Credit default swaps on GE Capital traded as wide as 20 points up front area this morning. For some color on what this means, in the days following Lehman's collapse, Goldman Sachs never traded this wide and Morgan Stanley might have ticked this wide, but only for a day or two.
In my opinion there are a number of things coming together to create this problem, beyond the obvious that GE was highly exposed to various areas of the economy now weakening. First, GE may have had a legitimate AAA-rated business model if one assumed that access to short-term financing was always and everywhere a given. Now that's obviously not the case. You simply can't make the case for any firm being rating AAA who needs constant access to short-term markets. That's even forgetting all about GE's exposures. So GE will be downgraded from AAA, its only a question of when and by how much.
On top of that, there are thousands of investors who bought GE securities over the years with the attitude that "hey, its AAA! What's the risk?" Some of those buyers had dumped the bonds over the course of the last year as it became increasingly obvious that GE would be impacted by the financial crisis. Bill Gross was saying as much on CNBC this morning. These buyers include everyone from big foreign investors to little retail accounts. And why can't I shake the feeling that it also includes Mr. Gross himself?
And remember that a lot of the same people got burned with AIG, which was also AAA-rated just a few years ago.
GE Capital's business model can be boiled down to this: every risk has a price, and we'll price every risk. Note that this was basically the same business model AIG was running. Maybe GE is running it better, but its the same idea. And that's not to say that GE is going to have the same fate as AIG. But consider the conundrum: GE has huge de facto leverage which it needs to reduce. But it cannot sell enough assets at today's distressed prices to actually reduce leverage. You'd like to think that if the assets are good, GE can just let time and normal cash flow solve their problem.
But that isn't a realistic option. First, if ratings agencies downgrade GE Capital enough they'll have to post additional collateral against existing contracts, and that's exactly what the proximate cause of AIG's collapse. Second, GE Capital really can't operate with less than a AA rating or so. The funding costs would be too high. Maybe they could get away with A, but certainly not BBB. But under current circumstances, I really think BBB is the right rating. Again, you'd like to think GE Capital could go into quasi-run off and eventually regain a decent credit rating, but I just don't think market conditions allow for that sort of slow transition.

→ **SUPPLIED DATA**:
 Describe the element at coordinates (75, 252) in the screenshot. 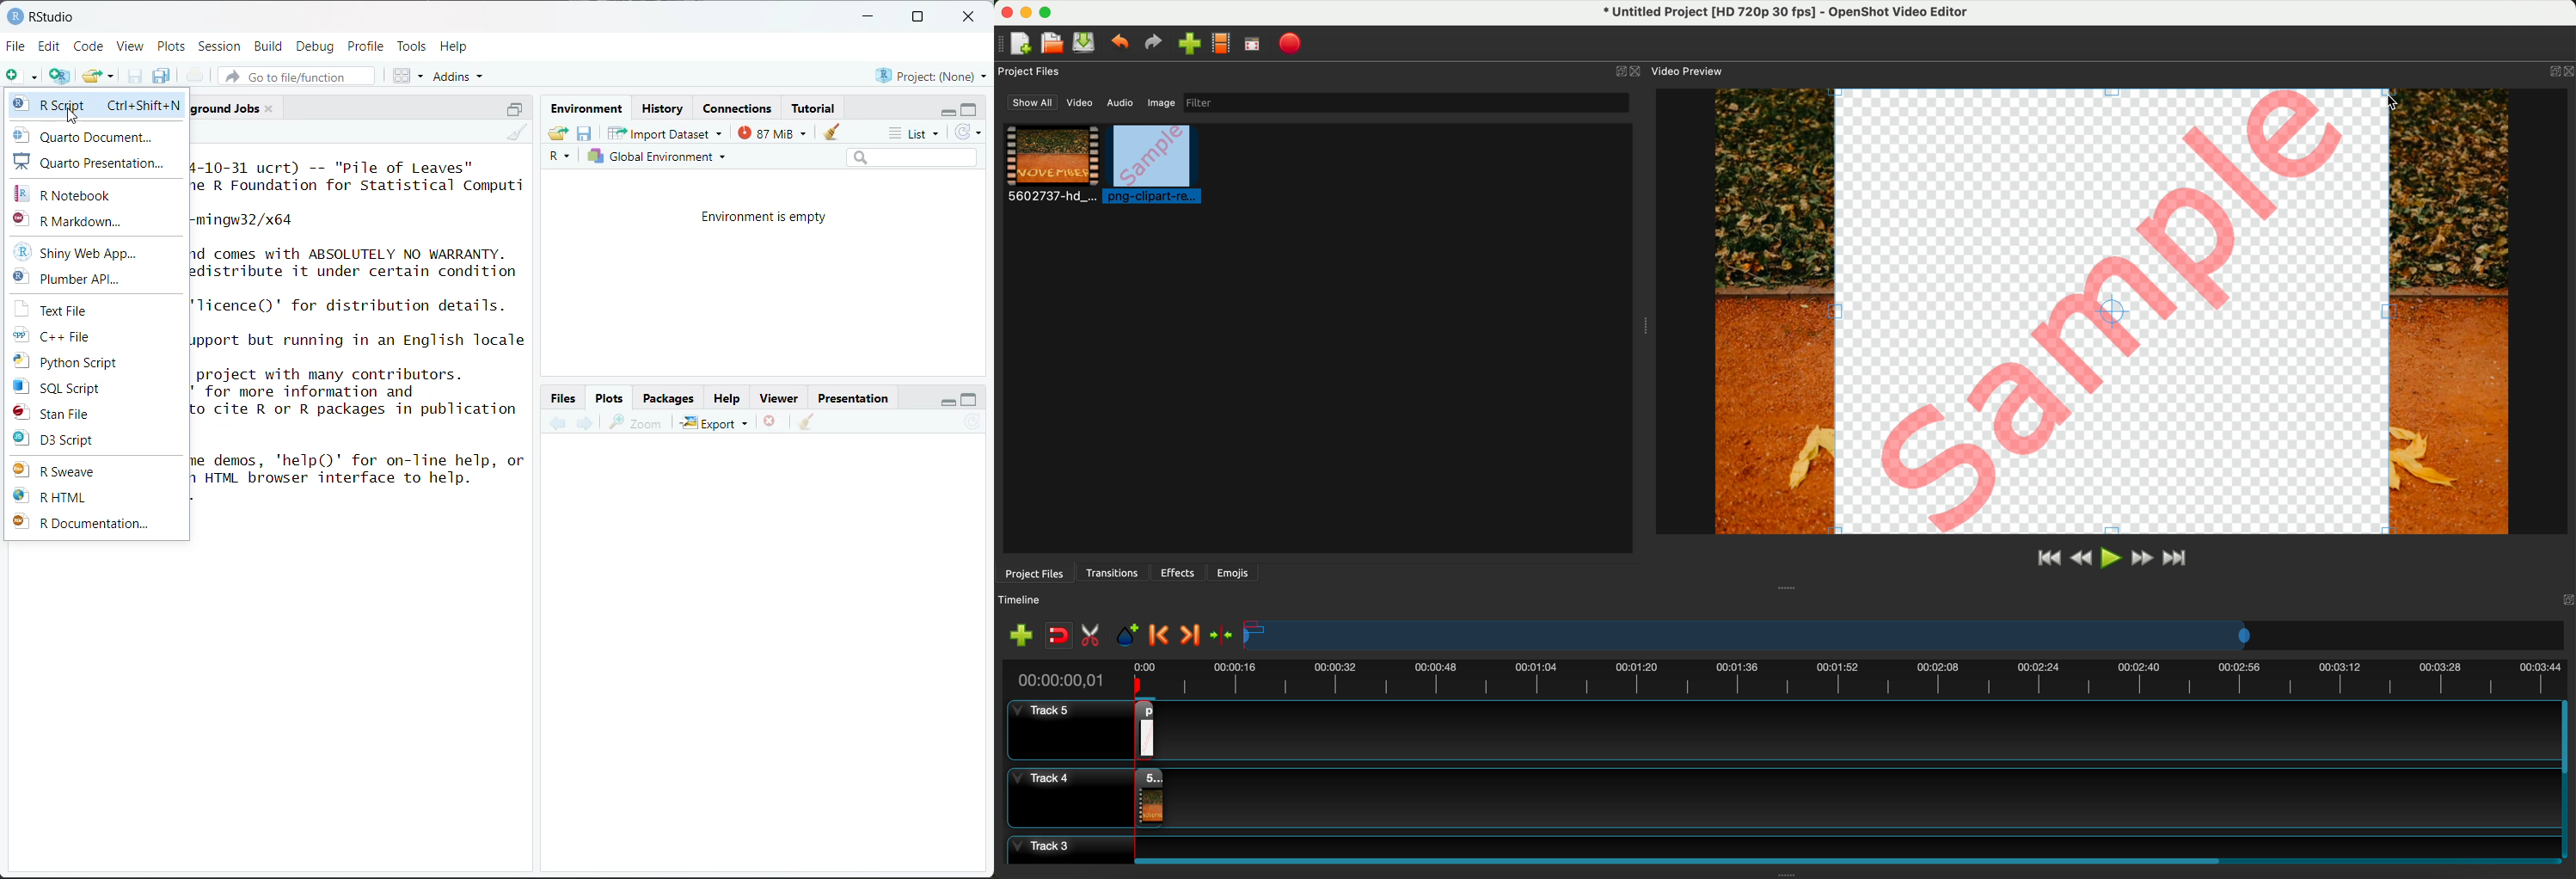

→ **ACTIONS TO TAKE**:
• 1. From the GE Capital post above, reproduce the passage that begins with the words "Credit default swaps" and stops after the words "day or two.".
• 2. Translate this sentence from the GE Capital post above into Spanish: "But it cannot sell enough assets at today's distressed prices to actually reduce leverage."

→ **COMPLETE ANSWERS**:
• 1.
Credit default swaps on GE Capital traded as wide as 20 points up front area this morning. For some color on what this means, in the days following Lehman's collapse, Goldman Sachs never traded this wide and Morgan Stanley might have ticked this wide, but only for a day or two.

• 2. Pero no puede vender suficientes activos a los precios deprimidos de hoy para reducir realmente el apalancamiento.